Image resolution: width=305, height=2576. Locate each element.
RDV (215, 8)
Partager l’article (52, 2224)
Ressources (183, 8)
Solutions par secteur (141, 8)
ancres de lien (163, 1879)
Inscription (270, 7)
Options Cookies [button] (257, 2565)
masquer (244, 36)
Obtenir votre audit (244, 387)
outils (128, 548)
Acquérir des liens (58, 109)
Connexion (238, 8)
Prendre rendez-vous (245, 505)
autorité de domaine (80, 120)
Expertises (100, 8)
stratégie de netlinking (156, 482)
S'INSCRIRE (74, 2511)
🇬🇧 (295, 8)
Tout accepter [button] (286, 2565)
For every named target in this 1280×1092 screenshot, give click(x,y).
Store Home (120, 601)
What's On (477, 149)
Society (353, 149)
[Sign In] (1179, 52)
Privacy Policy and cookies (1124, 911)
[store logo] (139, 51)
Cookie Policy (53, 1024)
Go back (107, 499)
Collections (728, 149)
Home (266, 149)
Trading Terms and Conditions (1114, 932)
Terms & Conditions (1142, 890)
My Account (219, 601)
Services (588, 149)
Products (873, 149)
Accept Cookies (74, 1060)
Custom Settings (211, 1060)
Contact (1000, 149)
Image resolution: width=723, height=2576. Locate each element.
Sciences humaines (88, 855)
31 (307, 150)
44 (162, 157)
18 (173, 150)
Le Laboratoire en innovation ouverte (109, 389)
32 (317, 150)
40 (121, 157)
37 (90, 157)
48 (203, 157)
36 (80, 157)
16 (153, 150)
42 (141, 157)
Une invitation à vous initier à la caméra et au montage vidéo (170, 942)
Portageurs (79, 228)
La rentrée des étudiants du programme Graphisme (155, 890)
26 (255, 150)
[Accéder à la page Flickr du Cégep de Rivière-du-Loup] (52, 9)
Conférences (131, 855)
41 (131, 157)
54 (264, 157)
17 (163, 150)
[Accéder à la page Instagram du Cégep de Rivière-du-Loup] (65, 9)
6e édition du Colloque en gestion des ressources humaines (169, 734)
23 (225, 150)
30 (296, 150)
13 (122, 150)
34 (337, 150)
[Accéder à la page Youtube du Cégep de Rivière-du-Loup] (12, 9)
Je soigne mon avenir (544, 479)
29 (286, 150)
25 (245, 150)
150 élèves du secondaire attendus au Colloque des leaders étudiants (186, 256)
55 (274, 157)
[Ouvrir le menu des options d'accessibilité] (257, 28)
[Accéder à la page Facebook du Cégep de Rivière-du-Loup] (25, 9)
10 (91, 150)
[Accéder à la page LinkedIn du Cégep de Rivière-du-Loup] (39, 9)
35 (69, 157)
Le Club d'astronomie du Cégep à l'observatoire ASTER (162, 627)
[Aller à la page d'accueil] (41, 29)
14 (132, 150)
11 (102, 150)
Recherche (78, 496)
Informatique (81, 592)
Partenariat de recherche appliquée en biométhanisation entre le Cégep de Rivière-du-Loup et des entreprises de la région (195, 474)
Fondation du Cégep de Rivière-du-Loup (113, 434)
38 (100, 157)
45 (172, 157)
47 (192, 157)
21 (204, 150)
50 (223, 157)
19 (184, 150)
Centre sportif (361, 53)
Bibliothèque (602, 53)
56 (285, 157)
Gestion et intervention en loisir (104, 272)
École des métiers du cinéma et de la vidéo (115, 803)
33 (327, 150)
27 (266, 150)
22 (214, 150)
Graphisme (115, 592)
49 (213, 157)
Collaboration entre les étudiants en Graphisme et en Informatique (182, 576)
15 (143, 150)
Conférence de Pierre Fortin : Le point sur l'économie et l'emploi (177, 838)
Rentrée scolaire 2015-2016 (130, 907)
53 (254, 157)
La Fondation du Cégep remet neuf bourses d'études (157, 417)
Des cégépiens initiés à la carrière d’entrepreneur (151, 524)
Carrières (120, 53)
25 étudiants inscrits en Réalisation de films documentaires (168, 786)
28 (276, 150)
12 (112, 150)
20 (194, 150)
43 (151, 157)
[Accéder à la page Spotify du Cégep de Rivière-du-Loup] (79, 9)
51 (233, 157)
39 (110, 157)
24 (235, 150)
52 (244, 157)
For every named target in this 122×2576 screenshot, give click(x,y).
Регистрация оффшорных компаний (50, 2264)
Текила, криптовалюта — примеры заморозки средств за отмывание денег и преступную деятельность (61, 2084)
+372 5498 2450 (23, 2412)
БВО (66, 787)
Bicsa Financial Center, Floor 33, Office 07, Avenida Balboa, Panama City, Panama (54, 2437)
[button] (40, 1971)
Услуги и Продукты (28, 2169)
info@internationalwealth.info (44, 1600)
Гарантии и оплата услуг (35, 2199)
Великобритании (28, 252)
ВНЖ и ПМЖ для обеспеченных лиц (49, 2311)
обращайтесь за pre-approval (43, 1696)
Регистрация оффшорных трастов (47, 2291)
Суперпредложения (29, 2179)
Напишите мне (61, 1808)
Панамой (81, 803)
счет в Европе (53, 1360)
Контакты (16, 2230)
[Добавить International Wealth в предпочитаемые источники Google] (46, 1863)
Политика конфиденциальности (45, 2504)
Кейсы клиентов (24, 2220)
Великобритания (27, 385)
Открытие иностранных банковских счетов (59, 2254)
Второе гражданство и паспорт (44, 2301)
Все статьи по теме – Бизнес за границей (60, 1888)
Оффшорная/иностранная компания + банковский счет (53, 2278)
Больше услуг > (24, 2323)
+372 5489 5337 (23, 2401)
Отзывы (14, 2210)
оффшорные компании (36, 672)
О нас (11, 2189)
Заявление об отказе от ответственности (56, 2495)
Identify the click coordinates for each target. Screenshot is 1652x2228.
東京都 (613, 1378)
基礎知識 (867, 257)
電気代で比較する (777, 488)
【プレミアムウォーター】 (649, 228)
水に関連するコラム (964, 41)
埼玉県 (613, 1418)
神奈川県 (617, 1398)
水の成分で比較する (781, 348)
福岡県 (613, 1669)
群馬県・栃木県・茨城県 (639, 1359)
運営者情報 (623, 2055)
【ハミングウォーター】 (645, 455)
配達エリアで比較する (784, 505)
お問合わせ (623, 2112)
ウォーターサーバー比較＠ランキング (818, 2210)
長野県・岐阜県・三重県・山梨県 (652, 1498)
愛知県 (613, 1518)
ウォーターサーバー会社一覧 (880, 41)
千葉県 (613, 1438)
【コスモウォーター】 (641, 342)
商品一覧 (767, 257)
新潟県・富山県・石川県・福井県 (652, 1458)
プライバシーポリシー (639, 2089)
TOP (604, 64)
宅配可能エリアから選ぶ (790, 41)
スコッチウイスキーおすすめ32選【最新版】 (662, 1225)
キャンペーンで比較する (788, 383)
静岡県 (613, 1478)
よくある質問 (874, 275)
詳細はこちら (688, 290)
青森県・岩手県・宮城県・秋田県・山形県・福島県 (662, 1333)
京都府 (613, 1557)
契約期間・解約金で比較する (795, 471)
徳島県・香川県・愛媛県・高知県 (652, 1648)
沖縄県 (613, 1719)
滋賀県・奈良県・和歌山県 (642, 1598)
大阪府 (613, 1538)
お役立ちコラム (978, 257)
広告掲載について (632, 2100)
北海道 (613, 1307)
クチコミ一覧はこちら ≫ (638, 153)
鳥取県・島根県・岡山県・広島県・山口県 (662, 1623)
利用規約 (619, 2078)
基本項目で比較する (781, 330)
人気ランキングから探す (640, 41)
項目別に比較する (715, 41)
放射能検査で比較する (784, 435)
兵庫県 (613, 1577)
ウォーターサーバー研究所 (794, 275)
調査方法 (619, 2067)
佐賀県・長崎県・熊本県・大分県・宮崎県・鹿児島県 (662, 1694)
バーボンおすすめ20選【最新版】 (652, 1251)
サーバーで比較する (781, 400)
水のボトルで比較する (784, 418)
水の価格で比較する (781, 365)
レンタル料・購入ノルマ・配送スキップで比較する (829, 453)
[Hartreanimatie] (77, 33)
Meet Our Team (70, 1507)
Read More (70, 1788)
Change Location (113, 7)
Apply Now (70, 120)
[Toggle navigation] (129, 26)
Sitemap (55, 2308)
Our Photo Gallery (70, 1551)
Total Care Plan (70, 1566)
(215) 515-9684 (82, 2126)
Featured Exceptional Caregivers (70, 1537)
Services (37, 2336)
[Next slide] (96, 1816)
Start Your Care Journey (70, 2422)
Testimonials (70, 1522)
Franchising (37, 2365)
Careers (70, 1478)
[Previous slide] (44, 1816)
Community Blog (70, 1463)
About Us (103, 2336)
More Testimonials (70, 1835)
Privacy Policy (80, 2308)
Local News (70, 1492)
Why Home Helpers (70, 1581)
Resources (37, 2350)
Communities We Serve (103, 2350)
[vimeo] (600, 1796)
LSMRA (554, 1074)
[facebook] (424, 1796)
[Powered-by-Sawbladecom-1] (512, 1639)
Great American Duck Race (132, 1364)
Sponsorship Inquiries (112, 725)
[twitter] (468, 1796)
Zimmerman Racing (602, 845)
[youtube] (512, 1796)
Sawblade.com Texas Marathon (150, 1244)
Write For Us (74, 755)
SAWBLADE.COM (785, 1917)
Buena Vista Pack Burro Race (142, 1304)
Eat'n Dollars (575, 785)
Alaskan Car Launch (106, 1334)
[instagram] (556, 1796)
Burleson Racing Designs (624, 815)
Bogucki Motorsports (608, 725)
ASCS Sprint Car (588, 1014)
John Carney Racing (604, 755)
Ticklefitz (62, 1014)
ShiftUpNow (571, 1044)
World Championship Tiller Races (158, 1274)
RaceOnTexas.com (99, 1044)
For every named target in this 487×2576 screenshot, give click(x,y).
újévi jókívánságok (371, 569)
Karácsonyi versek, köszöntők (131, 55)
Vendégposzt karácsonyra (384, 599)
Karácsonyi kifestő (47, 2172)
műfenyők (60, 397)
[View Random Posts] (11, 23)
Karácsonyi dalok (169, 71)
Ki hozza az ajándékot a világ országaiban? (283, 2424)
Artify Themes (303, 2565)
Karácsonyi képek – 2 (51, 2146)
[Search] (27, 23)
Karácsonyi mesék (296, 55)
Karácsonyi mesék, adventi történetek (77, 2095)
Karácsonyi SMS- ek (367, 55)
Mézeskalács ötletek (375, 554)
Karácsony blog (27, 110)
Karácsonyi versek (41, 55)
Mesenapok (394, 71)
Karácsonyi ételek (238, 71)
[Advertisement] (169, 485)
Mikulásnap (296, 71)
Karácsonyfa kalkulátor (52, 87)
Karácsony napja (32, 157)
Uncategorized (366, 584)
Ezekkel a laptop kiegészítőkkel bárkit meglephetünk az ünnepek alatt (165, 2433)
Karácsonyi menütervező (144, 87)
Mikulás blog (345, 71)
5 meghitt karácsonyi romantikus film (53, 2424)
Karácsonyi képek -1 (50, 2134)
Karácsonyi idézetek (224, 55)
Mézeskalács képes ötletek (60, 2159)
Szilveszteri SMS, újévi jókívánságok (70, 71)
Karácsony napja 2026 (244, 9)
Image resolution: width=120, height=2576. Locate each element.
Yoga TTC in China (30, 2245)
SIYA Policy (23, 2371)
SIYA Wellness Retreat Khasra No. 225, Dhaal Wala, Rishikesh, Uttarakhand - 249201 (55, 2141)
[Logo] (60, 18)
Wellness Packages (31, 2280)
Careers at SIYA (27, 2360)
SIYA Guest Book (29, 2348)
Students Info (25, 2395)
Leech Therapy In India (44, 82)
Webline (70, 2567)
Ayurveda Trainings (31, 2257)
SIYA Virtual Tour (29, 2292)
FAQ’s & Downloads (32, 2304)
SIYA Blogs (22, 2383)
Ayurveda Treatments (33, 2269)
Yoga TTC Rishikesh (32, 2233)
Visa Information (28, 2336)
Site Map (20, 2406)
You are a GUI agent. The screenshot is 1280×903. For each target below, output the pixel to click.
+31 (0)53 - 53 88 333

What the exercise asks :: Copy each line of the listing that contains the string "Informatique".

Solution to this problem ::
Informatique (81, 592)
Collaboration entre les étudiants en Graphisme et en Informatique (182, 576)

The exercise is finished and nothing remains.